Splendid China Folk Village (Chinese: 锦绣中华民俗村, pinyin: Jǐnxiù Zhōnghuá Mínsú Cūn) is a theme park including two areas (Splendid China Miniature Park & China Folk Culture Village) located in Shenzhen, Guangdong province, People's Republic of China.  The park's theme reflects the history, culture, art, ancient architecture, customs and habits of various nationalities. It is one of the world's largest scenery parks in the amount of scenarios reproduced. The park is developed and managed by the major travel and tourist corporation, China Travel Service.

Location

Splendid China is situated by the Shenzhen Bay in a tourist area of Overseas Chinese Town (OCT) in the Shenzhen Special Economic Zone. It is a 35-40 minute train ride from Luohu Station on Line 1 of the Shenzhen Metro or 30 minutes by bus (bus number 101 or mini-bus 23 are two examples).

Hours and tickets

Time: 9.00 am to 9.00 pm

Entry Closing time: 6.00 pm

1 Day ticket

Ticket Price: RMB 220

Child Ticket: RMB 90 (height 1.2 m to 1.5m)

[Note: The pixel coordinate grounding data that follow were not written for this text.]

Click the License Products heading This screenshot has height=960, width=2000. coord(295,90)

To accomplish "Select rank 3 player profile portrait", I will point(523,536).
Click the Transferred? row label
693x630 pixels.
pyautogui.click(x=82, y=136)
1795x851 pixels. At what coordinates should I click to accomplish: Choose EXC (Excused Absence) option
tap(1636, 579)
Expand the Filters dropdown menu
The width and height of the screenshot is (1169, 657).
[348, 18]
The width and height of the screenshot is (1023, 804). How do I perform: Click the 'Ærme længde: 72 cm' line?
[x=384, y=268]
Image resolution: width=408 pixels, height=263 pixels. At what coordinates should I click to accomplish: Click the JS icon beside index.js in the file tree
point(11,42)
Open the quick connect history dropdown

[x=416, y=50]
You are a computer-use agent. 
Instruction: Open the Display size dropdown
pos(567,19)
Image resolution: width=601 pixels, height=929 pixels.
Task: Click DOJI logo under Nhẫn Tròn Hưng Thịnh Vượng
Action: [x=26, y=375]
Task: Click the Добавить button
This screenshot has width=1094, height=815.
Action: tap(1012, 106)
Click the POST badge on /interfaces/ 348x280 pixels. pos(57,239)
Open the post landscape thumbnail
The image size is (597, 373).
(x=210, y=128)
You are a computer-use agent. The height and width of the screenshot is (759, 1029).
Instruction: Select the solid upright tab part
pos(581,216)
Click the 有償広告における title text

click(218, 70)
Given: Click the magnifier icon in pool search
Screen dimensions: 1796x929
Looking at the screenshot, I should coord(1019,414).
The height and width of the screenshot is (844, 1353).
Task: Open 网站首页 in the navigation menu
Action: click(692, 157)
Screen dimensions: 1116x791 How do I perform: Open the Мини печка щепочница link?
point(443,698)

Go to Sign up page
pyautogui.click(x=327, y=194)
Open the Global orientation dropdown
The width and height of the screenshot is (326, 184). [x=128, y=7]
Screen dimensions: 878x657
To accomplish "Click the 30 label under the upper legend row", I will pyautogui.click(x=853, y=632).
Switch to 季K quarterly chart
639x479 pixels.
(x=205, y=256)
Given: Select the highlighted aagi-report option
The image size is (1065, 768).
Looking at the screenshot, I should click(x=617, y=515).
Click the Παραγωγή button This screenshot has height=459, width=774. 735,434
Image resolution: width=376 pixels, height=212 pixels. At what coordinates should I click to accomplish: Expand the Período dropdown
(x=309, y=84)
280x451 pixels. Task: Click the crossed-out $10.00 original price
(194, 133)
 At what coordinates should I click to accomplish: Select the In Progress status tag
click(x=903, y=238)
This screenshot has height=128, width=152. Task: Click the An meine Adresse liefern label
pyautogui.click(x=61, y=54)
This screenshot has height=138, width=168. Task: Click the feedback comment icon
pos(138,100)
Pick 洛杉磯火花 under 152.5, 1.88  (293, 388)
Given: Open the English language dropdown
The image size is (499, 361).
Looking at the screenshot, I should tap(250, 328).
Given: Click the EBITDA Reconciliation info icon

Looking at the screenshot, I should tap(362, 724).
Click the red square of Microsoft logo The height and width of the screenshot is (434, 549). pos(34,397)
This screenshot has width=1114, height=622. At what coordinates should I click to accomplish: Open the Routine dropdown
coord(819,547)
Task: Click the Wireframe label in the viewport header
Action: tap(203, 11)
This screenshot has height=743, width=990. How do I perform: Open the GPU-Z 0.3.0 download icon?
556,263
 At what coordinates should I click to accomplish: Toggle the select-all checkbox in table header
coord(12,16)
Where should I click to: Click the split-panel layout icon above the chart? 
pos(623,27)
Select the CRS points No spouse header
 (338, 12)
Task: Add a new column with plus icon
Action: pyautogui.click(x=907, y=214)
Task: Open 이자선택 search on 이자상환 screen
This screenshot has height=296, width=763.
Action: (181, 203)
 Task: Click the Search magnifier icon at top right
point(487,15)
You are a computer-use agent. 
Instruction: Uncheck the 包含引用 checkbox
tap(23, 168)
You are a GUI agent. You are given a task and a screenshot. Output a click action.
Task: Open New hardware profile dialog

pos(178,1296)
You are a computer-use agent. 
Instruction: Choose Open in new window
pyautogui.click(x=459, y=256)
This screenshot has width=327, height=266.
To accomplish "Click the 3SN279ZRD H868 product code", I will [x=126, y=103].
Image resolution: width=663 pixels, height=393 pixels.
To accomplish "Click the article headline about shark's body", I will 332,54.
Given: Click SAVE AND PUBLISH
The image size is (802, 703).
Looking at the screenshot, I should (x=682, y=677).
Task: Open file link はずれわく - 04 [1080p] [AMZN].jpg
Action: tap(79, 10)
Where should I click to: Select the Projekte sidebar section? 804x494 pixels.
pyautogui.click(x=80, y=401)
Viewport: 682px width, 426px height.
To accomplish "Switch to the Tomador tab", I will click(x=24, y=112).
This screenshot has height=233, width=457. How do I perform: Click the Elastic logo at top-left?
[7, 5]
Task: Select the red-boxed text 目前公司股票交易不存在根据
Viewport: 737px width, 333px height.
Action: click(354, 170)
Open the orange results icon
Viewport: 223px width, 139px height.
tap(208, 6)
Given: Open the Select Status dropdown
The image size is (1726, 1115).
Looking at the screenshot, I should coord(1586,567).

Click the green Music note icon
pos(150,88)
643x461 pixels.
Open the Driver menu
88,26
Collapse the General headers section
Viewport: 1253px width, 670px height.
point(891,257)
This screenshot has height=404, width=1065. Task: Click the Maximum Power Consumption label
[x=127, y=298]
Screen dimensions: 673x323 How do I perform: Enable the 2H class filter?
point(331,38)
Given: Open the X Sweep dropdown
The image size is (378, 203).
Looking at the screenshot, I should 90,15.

Small kids; free (smaller than 1.2m height)

Annual Ticket

Solo Annual Ticket: RMB 360 (only 1 person can use)

Parent Annual Ticket: RMB 460 (One parent with 1 child under 1.5 m)

Family Annual Ticket: RMB 660 (Two parents with 1 child under 1.5 m)

Note: Annual Ticket prices as per February 2011. Solo as in November 2015

About the park

Over 100 major tourist attractions have been miniaturized and laid out according to the map of China. Most attractions have been reduced on a scale of 1:15. It is divided into Scenic Spot Area and Comprehensive Service Area. The entire park covers 30 hectares.

There are cars and trains to transport visitors around the park, making it possible to visit the Great Wall of China, Forbidden City, Temple of Heaven, Summer Palace, Three Gorges Dam, Potala Palace and the Terracotta Army in one day.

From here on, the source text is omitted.